There were other points I could have made. For example, the price ($1.75million/tonne of heavy metal) that we are expected to receive for accepting dumped waste in the Royal Commission’s economic analysis is very high relative to the costs of constructing such dumps in Finland ($0.65million/tonne of heavy metal) and Sweden ($1.13million/tonne of heavy metal) (and elsewhere, presumably, like South Africa, Mexico, and so on). This price seems to be based on an avoided cost scenario. The price is a guess. There is no market price for accepting dumped waste at the present time. The Royal Commission’s analysis does not envision that a competitive market could emerge, which would cut the projected price significantly.
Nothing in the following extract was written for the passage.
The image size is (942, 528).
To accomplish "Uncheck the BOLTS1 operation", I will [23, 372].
The cost of shipping the waste seems to be a notional allowance ($0.20m/tonne heavy metal). Where this comes from is not obvious. South Australia is assumed by the Royal Commission to get 50% of the accessible world market for waste nuclear fuel. This is a very big share. It is based simply on an assumption, not on fact. The prices, costs and quantities have to be known over the 120 years that the project will last. This is a very tall order, as the wild swings in prices in commodity markets show. The risks that the assumptions will be incorrect are substantial.
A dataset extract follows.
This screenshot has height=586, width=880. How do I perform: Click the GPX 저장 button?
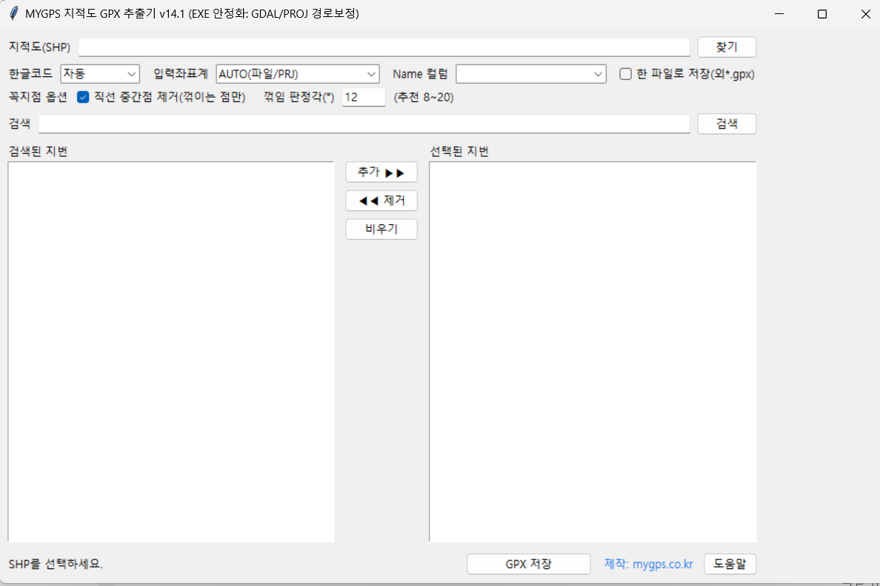click(528, 564)

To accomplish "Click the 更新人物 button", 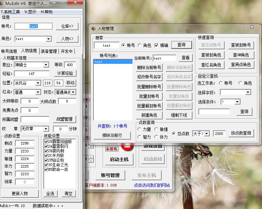I will tap(20, 193).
Hence, far from being a financial bonanza, as proposed by the Royal Commission, the project could make minimal returns, and be a real distraction from alternative paths to the economic future of the State based on our skills, our innovative capabilities and our capacity for hard work. These are our real strengths; not gambling on finding an easy way out of our present financial difficulties. As Mr Koutsantonis said in his Budget Speech – there is no silver bullet.
Dick Blandy is a contributor to the Adelaide Economic Policy Forum
In the interests of disclosure, one of the Adelaide Economic Policy Forum’s other contributors (Paul Kerin) was a Member of the Socio-Economic Modelling Committee that advised the Royal Commission and was also an expert witness on economics at the Citizens Jury proceedings. While Dick and Paul usually agree on most issues, they have different views on this one!